Mexican Shrimp Cocktail Recipe
This recipe for Mexican shrimp cocktail shooters is a guaranteed run away hit of an appetizer.
- 2 Pounds Poached Shrimp peeled. *save some with tails on for garnish
- ½ Large Cucumber finely diced
- ¼ Cup Red Onion finely diced
- ½ Bunch Cilantro
- 1 Mango finely diced
- ¼ Cup Corn Kernels
- 2 Limes zested and squeezed
- 1 Large Avocado diced
- 1 12 oz. Jar Cocktail Sauce
- Dash of Salt
- Finely dice a cucumber. I leave the seeds in and the skin on. I like the deep green color of the skin but if you don’t, go ahead and remove the skin and/or the seeds.
- Finely, I mean, FINELY dice a ¼ cup of red onion. You don’t want to chomp down on big pieces of onion. I used a red onion but if you just have a white or yellow onion, that will work too.
- Chop a half bunch of cilantro. If you love cilantro, add the whole bunch. If you are not a fan, just do a ¼ of a bunch of cilantro. Please don’t leave it out completely. This Mexican shrimp cocktail recipe NEEDS cilantro.
- Finely dice a medium sized ripe mango. Not sure how to peel and dice a mango?
- Zest and juice two limes. I use a microplane zester.
- Add the corn.
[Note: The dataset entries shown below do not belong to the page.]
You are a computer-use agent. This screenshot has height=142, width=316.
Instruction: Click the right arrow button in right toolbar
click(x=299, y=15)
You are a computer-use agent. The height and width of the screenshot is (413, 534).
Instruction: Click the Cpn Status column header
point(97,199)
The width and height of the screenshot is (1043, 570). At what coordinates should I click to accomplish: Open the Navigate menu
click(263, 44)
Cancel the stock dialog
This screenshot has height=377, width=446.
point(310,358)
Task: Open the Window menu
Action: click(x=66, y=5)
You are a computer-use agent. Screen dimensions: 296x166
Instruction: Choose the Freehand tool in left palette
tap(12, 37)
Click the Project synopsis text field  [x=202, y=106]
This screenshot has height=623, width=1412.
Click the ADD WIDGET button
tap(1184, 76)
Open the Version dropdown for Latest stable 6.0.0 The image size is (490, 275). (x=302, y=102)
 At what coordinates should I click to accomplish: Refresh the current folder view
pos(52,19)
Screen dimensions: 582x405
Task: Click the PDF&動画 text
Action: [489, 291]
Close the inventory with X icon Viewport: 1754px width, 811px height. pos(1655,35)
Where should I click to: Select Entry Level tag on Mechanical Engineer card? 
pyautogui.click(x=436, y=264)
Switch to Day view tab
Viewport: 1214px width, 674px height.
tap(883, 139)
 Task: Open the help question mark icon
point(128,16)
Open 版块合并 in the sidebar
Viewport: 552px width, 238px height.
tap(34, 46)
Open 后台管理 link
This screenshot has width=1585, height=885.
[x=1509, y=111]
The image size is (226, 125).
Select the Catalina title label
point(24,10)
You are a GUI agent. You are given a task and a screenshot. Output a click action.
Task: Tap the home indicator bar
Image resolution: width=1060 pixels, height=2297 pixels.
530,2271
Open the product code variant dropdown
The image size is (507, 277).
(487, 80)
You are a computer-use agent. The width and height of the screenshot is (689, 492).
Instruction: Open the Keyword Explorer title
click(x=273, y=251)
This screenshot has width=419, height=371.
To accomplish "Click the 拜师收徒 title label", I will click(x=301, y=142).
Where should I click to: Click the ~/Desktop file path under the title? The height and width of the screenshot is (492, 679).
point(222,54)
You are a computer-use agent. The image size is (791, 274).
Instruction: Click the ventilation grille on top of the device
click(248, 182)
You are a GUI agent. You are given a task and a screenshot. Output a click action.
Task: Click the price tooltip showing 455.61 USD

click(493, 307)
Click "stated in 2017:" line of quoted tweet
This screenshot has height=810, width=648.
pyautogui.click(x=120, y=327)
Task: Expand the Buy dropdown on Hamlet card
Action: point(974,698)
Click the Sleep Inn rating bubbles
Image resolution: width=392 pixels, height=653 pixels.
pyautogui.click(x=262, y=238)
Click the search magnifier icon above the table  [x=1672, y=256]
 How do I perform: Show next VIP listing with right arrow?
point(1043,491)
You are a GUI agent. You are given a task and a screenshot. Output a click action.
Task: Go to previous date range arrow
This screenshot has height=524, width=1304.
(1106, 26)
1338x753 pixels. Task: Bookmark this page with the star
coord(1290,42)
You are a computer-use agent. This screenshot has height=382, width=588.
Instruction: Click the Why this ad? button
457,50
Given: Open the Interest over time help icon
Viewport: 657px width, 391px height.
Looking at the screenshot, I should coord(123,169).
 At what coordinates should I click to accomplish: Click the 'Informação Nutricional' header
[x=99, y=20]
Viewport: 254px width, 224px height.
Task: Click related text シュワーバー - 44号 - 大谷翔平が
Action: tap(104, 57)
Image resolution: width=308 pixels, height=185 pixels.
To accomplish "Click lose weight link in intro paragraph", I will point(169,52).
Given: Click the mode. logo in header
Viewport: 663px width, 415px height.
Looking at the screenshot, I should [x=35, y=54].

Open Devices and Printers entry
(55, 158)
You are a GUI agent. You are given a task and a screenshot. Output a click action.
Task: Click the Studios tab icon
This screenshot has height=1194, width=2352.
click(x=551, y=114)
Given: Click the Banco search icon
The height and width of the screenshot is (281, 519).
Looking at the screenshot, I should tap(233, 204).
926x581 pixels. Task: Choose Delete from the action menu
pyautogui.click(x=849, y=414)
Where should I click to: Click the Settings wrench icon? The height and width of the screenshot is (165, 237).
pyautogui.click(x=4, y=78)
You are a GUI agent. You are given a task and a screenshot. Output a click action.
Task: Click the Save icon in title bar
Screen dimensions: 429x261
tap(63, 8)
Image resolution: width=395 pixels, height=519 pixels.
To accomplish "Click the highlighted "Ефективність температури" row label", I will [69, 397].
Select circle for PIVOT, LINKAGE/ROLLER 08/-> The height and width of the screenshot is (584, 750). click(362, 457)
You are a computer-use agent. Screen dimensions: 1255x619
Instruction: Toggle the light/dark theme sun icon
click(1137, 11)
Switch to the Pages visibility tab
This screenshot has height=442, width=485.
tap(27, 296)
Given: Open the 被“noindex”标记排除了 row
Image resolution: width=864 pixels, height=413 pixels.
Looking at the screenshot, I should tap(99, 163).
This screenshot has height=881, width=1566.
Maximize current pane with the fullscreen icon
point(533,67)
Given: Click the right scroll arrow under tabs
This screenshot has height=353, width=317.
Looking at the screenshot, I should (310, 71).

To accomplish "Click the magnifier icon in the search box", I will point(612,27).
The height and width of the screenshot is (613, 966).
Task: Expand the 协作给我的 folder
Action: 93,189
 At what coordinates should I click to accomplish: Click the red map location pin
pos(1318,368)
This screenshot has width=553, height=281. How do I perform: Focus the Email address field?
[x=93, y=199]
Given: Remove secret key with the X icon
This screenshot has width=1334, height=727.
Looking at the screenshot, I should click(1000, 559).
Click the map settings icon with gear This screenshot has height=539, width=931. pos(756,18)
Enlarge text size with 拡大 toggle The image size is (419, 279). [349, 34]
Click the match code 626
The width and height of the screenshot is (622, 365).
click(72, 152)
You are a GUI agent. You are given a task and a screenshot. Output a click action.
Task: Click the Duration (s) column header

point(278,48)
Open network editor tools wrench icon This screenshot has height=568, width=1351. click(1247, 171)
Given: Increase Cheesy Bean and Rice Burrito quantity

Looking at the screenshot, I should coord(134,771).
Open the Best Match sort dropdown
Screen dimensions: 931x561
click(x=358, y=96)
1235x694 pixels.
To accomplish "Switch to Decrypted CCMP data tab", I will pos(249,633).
I use frozen corn kernels and I do not cook them.
- Lastly add 1 large avocado or 2 small avocados, diced.
- Remove the shells of the shrimp and dice the shrimp into bite sized pieces.
- Combine all the ingredients with the cocktail sauce.
- Season with a pinch of salt.
- Add the hot sauce and/or the jalapeno pepper.
- Refrigerate for an hour so the flavors can develop and marry together.